*** Block opens ***
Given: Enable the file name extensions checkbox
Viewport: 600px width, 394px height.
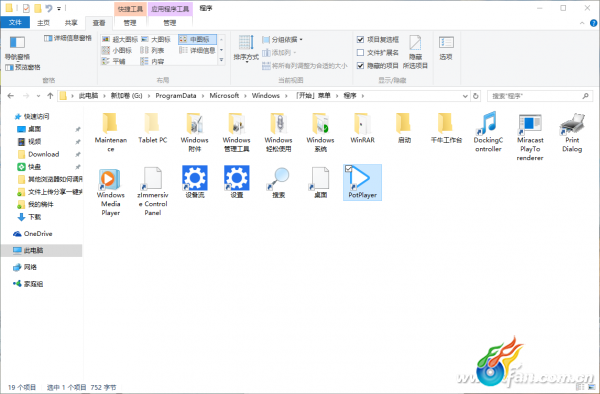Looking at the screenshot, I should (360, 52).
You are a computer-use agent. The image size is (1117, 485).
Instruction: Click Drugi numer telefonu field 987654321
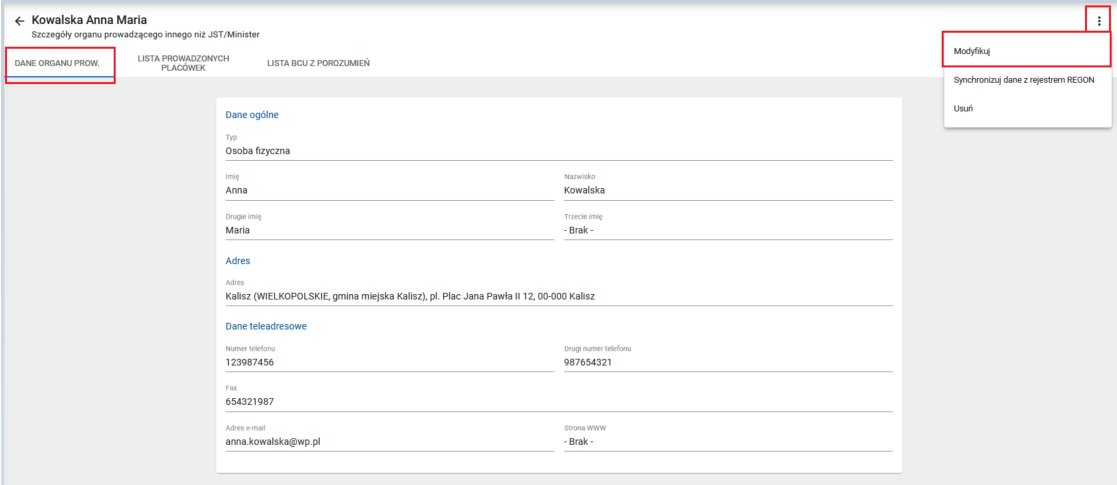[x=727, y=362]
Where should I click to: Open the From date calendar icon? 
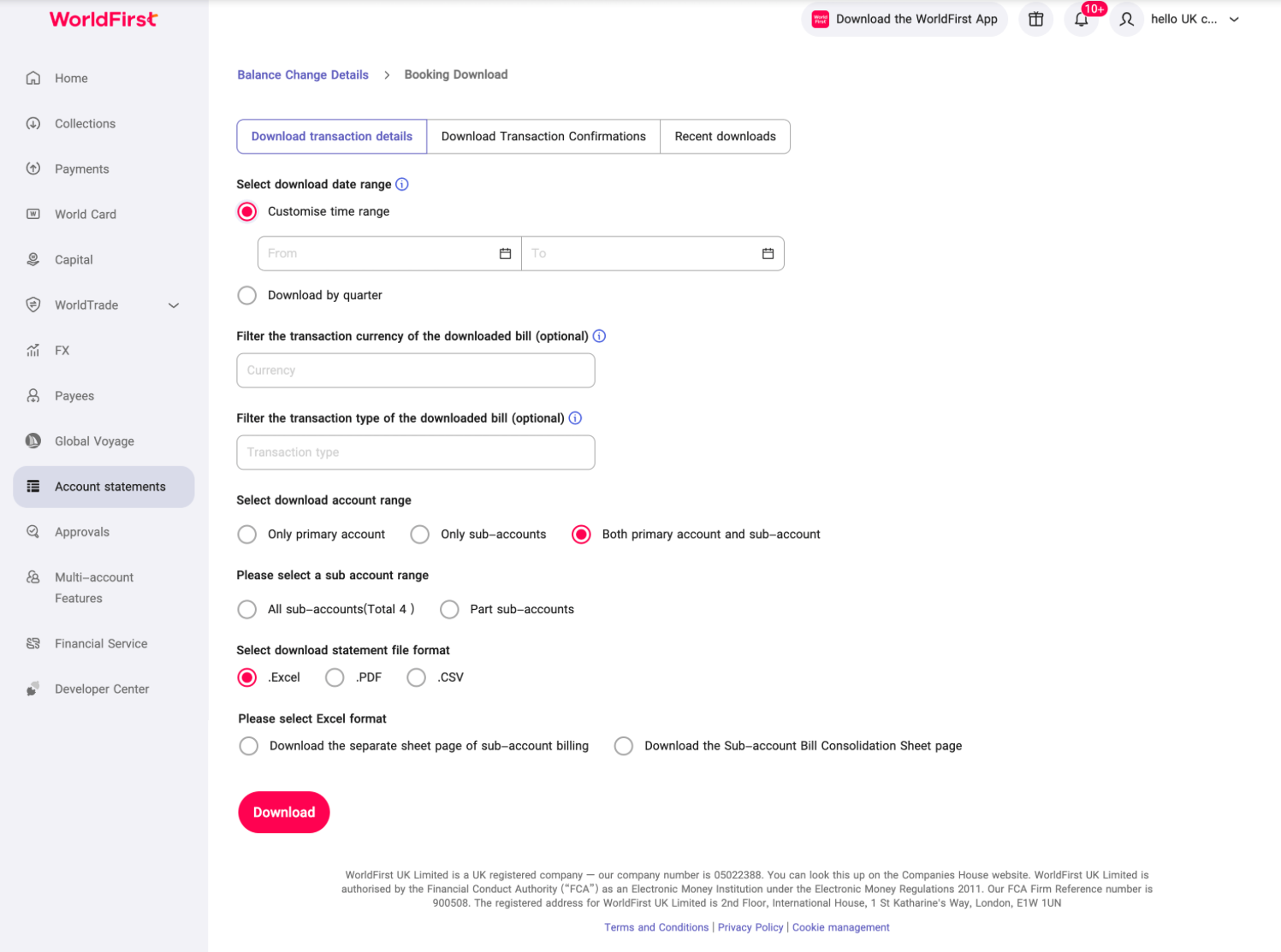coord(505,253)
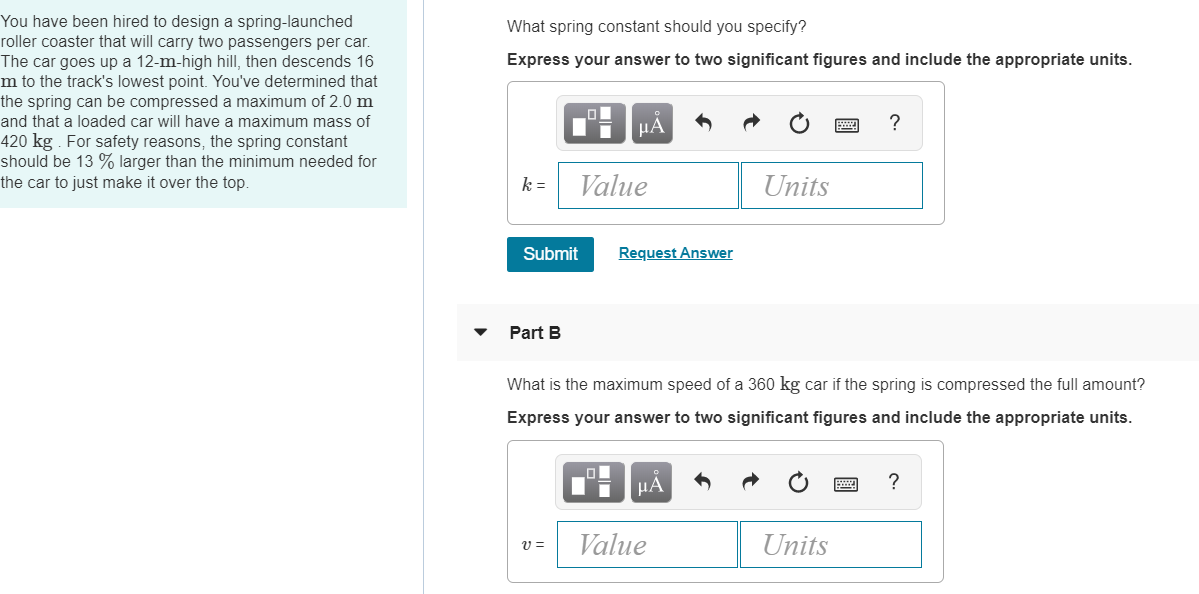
*** Block closes ***
■ **Instructions for the task**
Print nothing except the lines from the one with "Viewport: 600px width, 394px height." through the last line of the listing, exactly as written and with pictures removed.

■ **Answer box**
Viewport: 600px width, 394px height.
Looking at the screenshot, I should (360, 52).
You are a computer-use agent. The image size is (1117, 485).
Instruction: Click Drugi numer telefonu field 987654321
[x=727, y=362]
Where should I click to: Open the From date calendar icon? 
coord(505,253)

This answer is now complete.